Für die gedachten Bewohner, mochte dies Wohl wohl ein recht kleines Haus gewesen sein. Vielleicht ein Tisch, ein paar Stühle. In den Regalen, die in die Wand gehauen waren, Bücher? Geschirr? Andere liebgewonnene Gegenstände?

Anstatt der Pilze, die jetzt hier wild in den Ecken wuchsen und ihr blaues Licht spendeten eine Öllampe oberhalb des Tisches?

Sie versuchte, sich vorzustellen, wie es einst hier ausgesehen haben mochte.

"Nicht gerade ein häufiger Name für eine Ork." er machte eine kurze Pause und schien zu überlegen. "Willkommen in meinem kleinen Reich."

Bücher lagen in verschieden großen Stapeln auf dem Boden herum. Hin und wieder eine Schriftrolle. Lose Pergamente. Und nicht alle davon aus dieser Ära. Einige von ihnen stammten wohl auch aus der Zeit, als diese Stadt ich bewohnt gewesen war. Neben ihnen wirkten die neueren Bücher winzig.

Aus einer Kanne, die auf einem Gitter über Kohlen gestanden hätte goss er heißes Wasser in einen Becher und war anschließend eine Hand voll Blätter hinein. Auf ihr Antwort, ob sie Tee mochte, schien er nicht zu warten.

Was immer sie erwartet hatte, das war es nicht. Jemand in alten, zerrissenen Roben, der vom Ende der Welt predigte, vielleicht. Ein blinder Philosoph, der ihr die Welt erkläre konnte, vielleicht. Aber nicht das.

Er war sauber gekleidet in eine schlichte blaue Robe und Schritt sicher durch die Behausung, die ein deutliches Stück zu groß für ihn war. Er kam ihr eher vor wie ein Priester in einem Tempel, als in Wahnsinniger in einem Erdloch.
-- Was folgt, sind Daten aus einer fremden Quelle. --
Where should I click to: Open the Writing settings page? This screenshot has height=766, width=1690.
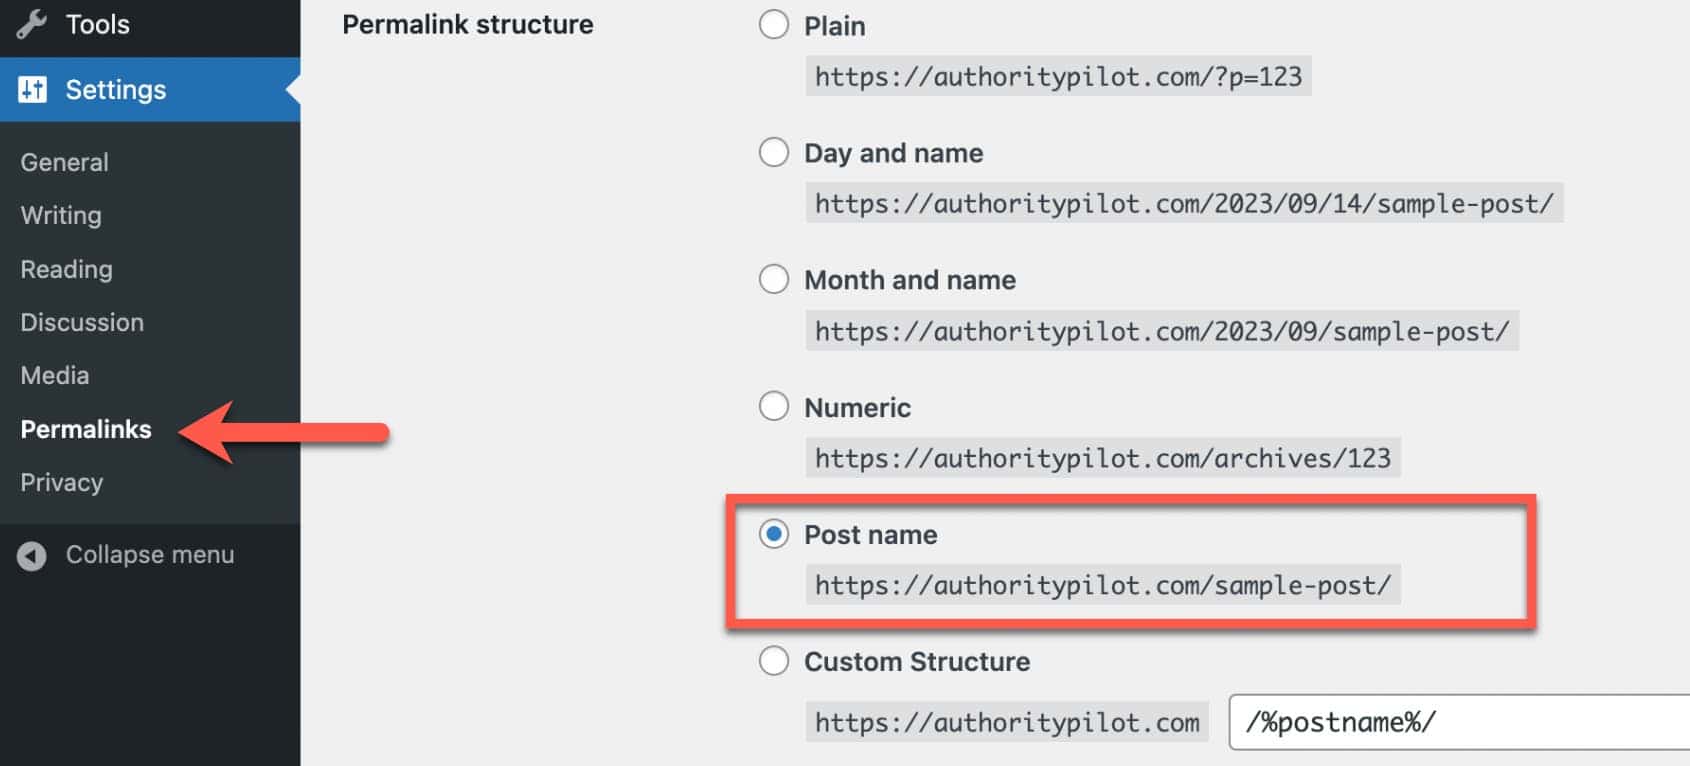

Sie nahm den Becher entgegen.

"Ich bin zu Euch gekommen, weil ihr mir helfen könnt. Hoffentlich", lenkte Giræsea die Unterhaltung auf das eigentliche Thema. Sie wollte nicht hier sein; wollte zurück an die Oberfläche. Zurück zu Iora und Thorgest. Es waren nur zwei Tage, doch die Ungewissheit ihrer Rückkehr nagte an ihr.

"Das werden wir gleich herausfinden. Was benötigt Ihr?"

Giræsea ließ den Packen von ihrer Schulter gleiten und stellte ihn auf dem Steinboden ab.

Außer der Schatulle befand sich nicht viel darin. Sie reichte sie Casidhe, der sie entgegen nahm und sofort begann, sie von allen Seiten zu betrachten und die eingelegten Muster zu studieren.